Suasana hati kerap berubah tajam. Kesedihan lebih sering berkunjung. Rasa lega mengisi sela-sela waktu. Mereka datang silih berganti dengan ritme lebih cepat.

Ketika ibu saya meninggal, seolah sebagian diri ini ikut bersamanya. Ada yang larut di dalam kepergiannya. Bunga tak lagi seharum sebelumnya. Matahari tak lagi secerah seharusnya.

Dalam kesedihan, saya terus mengingat kebijaksanaan kuno. Kematian orang tua adalah berkah. Itu sejalan dengan hukum alam. Maka, kita harus bersyukur.

Lagi pula, tak ada yang sungguh mati. Nyawa manusia itu energi. Energi tak pernah lenyap. Ia hanya berubah bentuk.

Baca Juga: Zen di Dalam Drama Keluarga

Saya pun teringat latihan Zen saya. Selalu kembali ke saat ini. Gunakan panca indera dan nafas untuk menyadari saat ini. Jika pikiran melantur, kita hanya perlu kembali ke saat ini. Latihan terus, tanpa henti.

Duka nestapa pun bukan musuh. Mereka bagian dari kehidupan. Hanya saja, mereka lebih sering berkunjung saat ini. Saya menyambut mereka. Jika sudah waktunya, saya biarkan mereka pergi. Rupanya, sekarang belum waktunya.

Tawa sahabat dan keluarga juga membantu. Kedua keponakan tercinta mengisi hari dengan tawa dan tangis mereka. Sapaan sahabat juga menguatkan. Perbincangan berjam-jam ditelepon mencerahkan hari-hari saya yang sedang redup.

Pada akhirnya, kita semua harus belajar hidup senada dengan duka. Tak perlu membenci dan mengusirnya. Ia tak akan pergi. Jika diusir dengan paksa, ia justru akan semakin menyengat.

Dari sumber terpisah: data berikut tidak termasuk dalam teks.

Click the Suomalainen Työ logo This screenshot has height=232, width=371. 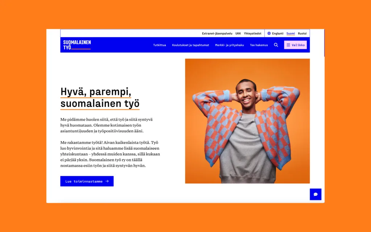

Saya pun merasa beruntung, saya mengalami begitu banyak kematian di usia semuda ini. Percayalah, jika belum, anda pasti akan mengalaminya. Belajarlah untuk hidup senada dengan duka. Jadikan ia saudara yang perlu disapa.

Hanya dengan begitu, di tengah duka yang membara, damai di hati masih terasa. Itu yang membuat saya tetap waras, dan masih bisa menggoreskan tulisan ini. Damai di tengah duka dan derita, itulah kebebasan yang sesungguhnya. Kita lalu bisa tetap mencinta, walaupun dunia tak seindah yang seharusnya.